Is there support for loading a sharded gguf file ?
Is your feature request related to a problem? Please describe. Inquiring whether this project supports loading a "sharded" gguf model file ? The llama cpp project appears to add tooling for splitting gguf files into pieces (more here). Was curious of the this project supports loading gguf files in that format since I didn't see any mention of it in the documentation or issues.
If it is supported, could you point me to the documentation on this or provide a code example ? If not, perhaps this feature could be added ?

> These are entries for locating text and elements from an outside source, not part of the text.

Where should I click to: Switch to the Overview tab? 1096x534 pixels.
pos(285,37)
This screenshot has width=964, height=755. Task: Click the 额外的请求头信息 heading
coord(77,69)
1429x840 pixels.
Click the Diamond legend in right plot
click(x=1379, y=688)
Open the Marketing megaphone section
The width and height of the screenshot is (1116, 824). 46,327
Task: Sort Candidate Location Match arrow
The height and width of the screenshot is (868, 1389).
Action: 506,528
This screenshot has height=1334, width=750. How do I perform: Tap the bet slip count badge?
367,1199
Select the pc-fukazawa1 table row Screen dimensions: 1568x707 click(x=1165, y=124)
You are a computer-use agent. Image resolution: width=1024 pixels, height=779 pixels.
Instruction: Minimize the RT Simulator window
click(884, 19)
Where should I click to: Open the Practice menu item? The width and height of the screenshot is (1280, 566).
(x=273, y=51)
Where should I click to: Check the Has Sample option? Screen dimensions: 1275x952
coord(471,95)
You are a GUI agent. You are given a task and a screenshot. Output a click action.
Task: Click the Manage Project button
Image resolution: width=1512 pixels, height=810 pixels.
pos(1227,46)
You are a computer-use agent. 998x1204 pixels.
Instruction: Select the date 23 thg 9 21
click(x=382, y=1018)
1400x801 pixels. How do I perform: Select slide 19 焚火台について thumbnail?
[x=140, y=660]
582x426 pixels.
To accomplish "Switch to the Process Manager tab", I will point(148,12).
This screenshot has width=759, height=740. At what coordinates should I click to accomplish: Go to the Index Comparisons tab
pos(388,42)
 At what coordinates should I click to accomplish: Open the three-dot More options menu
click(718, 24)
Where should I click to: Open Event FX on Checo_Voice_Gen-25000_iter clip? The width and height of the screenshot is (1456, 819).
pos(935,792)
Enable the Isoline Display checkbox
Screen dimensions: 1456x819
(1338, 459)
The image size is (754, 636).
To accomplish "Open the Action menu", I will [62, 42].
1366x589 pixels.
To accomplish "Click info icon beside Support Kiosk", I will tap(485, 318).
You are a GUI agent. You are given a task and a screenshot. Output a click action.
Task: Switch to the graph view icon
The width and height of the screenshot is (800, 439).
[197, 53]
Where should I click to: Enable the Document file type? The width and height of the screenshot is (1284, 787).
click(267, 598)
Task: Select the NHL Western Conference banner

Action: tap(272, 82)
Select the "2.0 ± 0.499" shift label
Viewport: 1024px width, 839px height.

@jharonfe I haven't tested it personally but according to the linked discussion it's automatically detected by llama_load_model_from_file which llama-cpp-python uses.
One caveat is that this probably doesn't work with .from_pretrained yet because that method looks for a single file to pull via the huggingface_hub library. I think adding an option like additional_files there would be good, I'll look into it.
One thing that would help is a link to a small model that's been split and uploaded, preferrably <7b.
I tested this using the latest version, 0.2.61, and the model appears to load correctly. Thanks for the feedback on this.
I just hit this issue today. I had tried using a wild card to specify all of the files, but then had it complain about seeing multiple files. An option like additional_files would be a nice quality of life change.
Prototype: https://github.com/abetlen/llama-cpp-python/commit/0e67a832bdda3d7e73cbcb162e93d5455503ca57 Will test and open PR if it works.
PR opened: https://github.com/abetlen/llama-cpp-python/pull/1457
i would appreciate this feature! currently, i do something very hacky like below and it works (once all files are downloaded), but it's pretty clunky
from llama_cpp import Llama
for i in range(1, 6+1): # assuming the shards are split into 6
try:
llm = Llama.from_pretrained(
repo_id="MaziyarPanahi/Llama-3-70B-Instruct-DPO-v0.4-GGUF",
filename=f"*IQ4_XS-{i:05d}*",
verbose=True,
n_gpu_layers=-1,
)
except:
pass
i would appreciate this feature! currently, i do something very hacky like below and it works (once all files are downloaded), but it's pretty clunky
Well, my PR has been sitting there for a month now. You might try editing the code additions in yourself to get rid of the jank.